We do buy mostly whole unpackaged foods but I have been looking at what does come into our house and I know it could be done better.
I am feeling very gung-ho to make changes, it feels like we really need to...

Beth said...

nomad: I too look at what comes into this house and I am appalled. I feel slightly better if it can be recycled but I've been reading articles where even that program isn't working as it should...
Boycotting would be nice but where to start?

Beth said...

beth: Tell it like it is, kiddo! Love your honesty and being so upfront about it. Kids=garbage.

The Guy Who Writes This said...

I used to be able to fill the pick-up truck four times a year, and the way it is acumulating in bin where I store it for the next trip, I'm hoping not to see the dump until September, which will be one year from the last time I went.

Beth said...

guy: I'm impressed.
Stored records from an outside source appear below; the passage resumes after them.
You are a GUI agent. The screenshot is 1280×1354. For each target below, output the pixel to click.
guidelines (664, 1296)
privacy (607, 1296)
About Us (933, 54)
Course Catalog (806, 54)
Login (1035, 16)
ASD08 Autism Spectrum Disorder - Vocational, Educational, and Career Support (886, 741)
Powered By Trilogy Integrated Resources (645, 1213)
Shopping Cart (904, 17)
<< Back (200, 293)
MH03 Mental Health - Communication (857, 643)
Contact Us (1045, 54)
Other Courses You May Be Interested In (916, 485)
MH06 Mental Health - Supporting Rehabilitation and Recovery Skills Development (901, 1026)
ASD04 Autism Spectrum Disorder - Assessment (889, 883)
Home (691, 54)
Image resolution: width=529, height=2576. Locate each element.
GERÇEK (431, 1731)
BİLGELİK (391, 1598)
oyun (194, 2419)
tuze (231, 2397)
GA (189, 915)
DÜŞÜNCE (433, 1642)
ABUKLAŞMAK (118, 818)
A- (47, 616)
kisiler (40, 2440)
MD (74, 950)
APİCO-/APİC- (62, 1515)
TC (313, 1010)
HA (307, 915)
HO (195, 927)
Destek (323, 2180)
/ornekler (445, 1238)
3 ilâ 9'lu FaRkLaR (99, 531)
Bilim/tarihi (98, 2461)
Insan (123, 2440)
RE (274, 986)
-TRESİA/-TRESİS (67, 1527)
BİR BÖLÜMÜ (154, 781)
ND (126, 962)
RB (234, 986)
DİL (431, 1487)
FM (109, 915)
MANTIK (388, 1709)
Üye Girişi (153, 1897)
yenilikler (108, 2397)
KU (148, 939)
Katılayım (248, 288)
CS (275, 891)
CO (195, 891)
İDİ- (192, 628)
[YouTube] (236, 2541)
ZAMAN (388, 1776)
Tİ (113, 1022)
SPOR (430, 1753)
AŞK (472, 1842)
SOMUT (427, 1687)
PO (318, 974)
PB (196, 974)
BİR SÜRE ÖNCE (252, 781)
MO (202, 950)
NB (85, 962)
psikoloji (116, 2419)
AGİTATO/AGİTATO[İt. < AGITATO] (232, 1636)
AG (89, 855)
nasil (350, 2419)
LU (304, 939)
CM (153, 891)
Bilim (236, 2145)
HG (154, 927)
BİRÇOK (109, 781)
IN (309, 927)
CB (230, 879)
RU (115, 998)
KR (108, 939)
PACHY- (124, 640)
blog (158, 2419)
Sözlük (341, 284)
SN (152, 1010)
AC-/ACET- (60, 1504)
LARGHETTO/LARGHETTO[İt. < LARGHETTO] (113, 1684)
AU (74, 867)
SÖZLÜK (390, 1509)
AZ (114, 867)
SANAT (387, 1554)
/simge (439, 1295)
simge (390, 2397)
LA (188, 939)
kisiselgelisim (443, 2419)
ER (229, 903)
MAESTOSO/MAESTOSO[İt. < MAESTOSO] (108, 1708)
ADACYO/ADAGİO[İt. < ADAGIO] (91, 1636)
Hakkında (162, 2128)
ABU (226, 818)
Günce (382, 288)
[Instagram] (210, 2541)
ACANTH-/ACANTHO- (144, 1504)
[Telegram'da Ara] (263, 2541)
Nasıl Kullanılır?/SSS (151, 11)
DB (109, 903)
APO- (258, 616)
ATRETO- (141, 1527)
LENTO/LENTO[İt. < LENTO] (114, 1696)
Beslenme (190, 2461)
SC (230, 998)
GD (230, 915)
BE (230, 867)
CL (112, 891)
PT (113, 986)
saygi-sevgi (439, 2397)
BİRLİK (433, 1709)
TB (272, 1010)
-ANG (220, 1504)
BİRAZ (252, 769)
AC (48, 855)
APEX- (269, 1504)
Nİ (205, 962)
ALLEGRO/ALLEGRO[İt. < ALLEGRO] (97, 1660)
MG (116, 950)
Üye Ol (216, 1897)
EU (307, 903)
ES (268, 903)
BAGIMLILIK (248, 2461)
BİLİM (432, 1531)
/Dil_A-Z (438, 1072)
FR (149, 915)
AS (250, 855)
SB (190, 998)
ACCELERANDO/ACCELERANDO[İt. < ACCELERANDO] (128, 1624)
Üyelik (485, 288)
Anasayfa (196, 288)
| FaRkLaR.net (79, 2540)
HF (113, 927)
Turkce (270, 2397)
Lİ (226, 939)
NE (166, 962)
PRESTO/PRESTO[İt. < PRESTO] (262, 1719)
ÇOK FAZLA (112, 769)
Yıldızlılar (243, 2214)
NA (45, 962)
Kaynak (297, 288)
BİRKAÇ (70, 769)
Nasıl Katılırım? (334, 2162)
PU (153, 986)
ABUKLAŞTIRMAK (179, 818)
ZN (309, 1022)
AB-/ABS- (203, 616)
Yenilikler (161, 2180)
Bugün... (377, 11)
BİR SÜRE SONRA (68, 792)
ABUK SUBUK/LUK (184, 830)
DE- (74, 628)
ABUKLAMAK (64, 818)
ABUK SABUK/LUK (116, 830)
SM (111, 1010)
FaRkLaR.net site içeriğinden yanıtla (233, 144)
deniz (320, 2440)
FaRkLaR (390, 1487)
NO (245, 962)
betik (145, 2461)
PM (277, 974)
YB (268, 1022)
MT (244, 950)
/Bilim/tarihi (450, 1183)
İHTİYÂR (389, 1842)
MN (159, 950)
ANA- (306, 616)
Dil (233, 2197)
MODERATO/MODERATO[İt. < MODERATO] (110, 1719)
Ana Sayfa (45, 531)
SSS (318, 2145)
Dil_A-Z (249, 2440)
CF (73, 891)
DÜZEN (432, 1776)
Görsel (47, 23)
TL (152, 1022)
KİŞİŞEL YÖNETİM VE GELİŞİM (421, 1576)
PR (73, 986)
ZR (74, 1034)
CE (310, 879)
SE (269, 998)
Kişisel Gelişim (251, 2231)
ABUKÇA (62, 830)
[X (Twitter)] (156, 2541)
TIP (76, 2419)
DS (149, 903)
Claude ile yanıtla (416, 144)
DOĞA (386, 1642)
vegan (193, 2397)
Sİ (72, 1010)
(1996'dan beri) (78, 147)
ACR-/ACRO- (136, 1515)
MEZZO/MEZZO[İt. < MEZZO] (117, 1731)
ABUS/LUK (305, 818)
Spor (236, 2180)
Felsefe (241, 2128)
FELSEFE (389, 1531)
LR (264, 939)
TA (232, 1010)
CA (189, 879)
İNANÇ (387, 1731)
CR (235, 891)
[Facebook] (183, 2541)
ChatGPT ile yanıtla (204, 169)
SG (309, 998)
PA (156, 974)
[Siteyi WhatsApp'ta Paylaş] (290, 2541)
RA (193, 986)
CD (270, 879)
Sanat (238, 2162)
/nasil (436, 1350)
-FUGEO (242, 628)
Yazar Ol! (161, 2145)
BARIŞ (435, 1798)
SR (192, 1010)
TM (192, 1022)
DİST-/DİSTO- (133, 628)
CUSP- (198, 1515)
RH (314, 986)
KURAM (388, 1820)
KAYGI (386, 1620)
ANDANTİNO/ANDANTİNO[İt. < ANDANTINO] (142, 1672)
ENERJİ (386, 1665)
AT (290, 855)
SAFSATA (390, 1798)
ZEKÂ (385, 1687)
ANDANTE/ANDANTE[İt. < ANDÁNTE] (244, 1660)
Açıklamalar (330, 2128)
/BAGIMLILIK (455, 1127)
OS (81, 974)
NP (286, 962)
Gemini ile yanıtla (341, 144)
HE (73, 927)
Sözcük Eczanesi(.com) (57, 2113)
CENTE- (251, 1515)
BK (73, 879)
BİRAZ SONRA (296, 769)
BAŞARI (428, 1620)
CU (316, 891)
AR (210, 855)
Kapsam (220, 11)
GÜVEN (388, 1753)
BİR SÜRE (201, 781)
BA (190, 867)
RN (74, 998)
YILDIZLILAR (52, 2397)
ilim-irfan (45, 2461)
You're good - really good.
(This is just garbage-garbage in your bin, right? Not recyclables? Do you compost?)

Kate said...

Interesting post! About once a day, I feel guilty about all the garbage my family produces each day: baby food containers, wipes, diapers, more laundry than ever before. But, then I forgive myself. I'll work more on cutting the trash, when we're sleeping through the night. :)

Beth said...

kate: Ah, those years. Hope the "sleeping through the night" comes soon. Lots of time for guilt once you're fully functioning again!

Attila The Mom said...

Amazingly enough, we have to pay extra to have our recyclables picked up here in our little mountain community.

Anything paper or cardboard gets used to start a fire in the woodstove.

We take all our plastic shopping bags to the Community Cupboard.

And yet we still have an enormous amount of garbage. [sigh]

Beth said...

attila:
So, I'm thinking "zero garbage" is not an option for you this year... Nor for us.